I think it’s being surrounded by the creative energy of someone else that inspires such impetus for me to create. That’s why observing my kids create art, ninja battles and other products from their fertile imaginations provides me with such intrinsic happiness. It’s why I root for the artists striving to break out, such as Nathan Maulorico of Unknown Films or Sarah Bliss Rasul, who does amazing work in several types of media. I want to see their creative talents rewarded, because they’ve been given a gift, one that I hope provides them with the ability to dedicate their lives to it.

Because if they can do it, I’m inspired to believe that I can as well.

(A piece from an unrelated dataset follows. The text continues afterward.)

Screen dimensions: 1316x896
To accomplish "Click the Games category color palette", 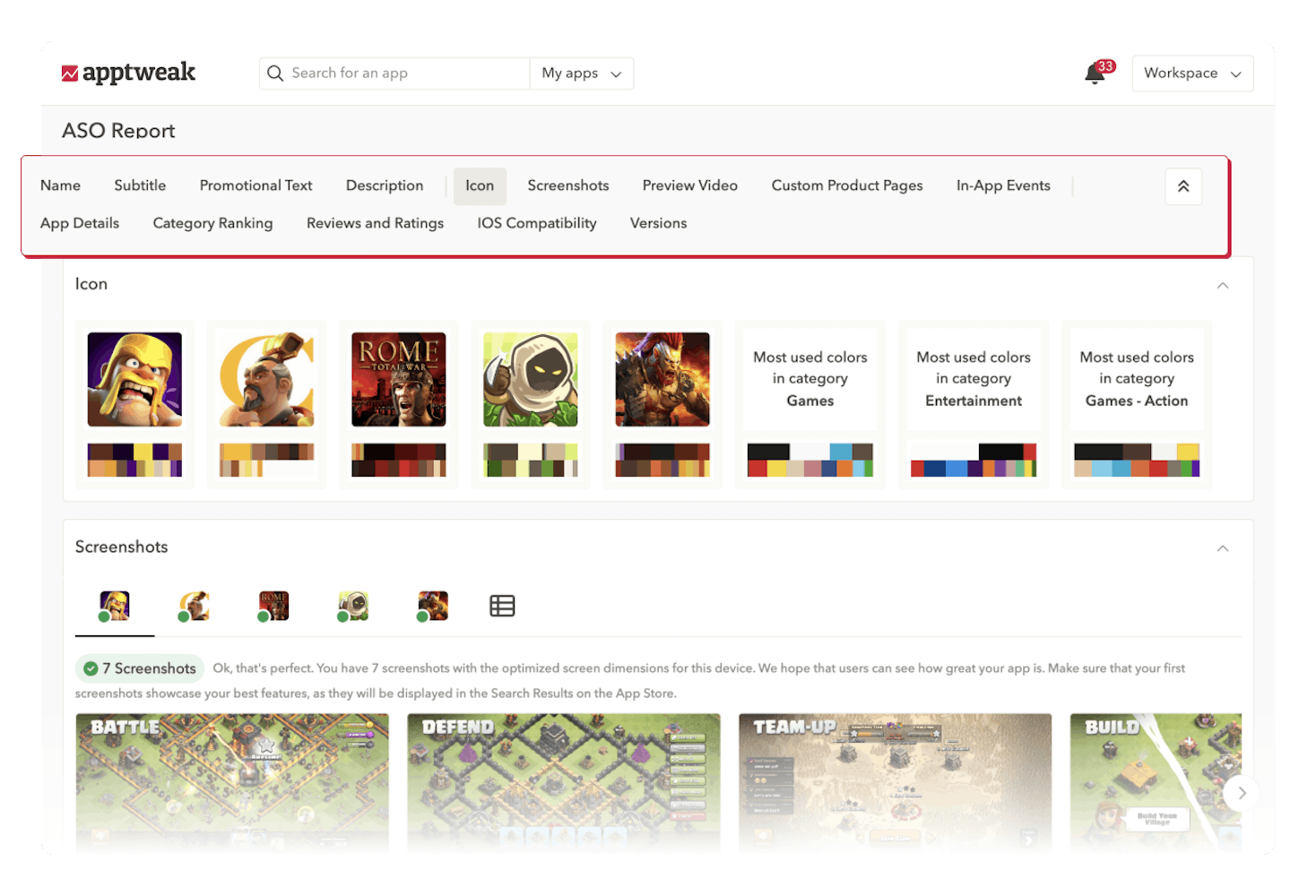I will point(810,461).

The downside is when I’m apart from other weird, creative types, I get into a funk. It feels like the world is transpiring all around me, as though there’s this tremendous wave of artistic flow happening just outside Missouri’s borders. It’s the same feeling I used to get when waking up from an afternoon nap as a kid: something just happened out there, and I missed it. Let’s face it – the fire service is just that…. a service, and a valuable one at that. Really, though, it’s the application of science to disaster. Preparedness, training, conditioning, paperwork, all these are hallmarks of a successful career in the fire department. While it’s necessary to keep the lights on with a job like this, for which I’m grateful, I pin a lot of happiness on the ability to create while off-duty.

And when I find myself in a melancholy jag, watching a friend’s plane take off from our gray and white world out here in the Great State of Ranch Dressing? I look to the boys, my very own Heathens, and take comfort and inspiration from their very own creations. Ninja battles and Legos never looked so good.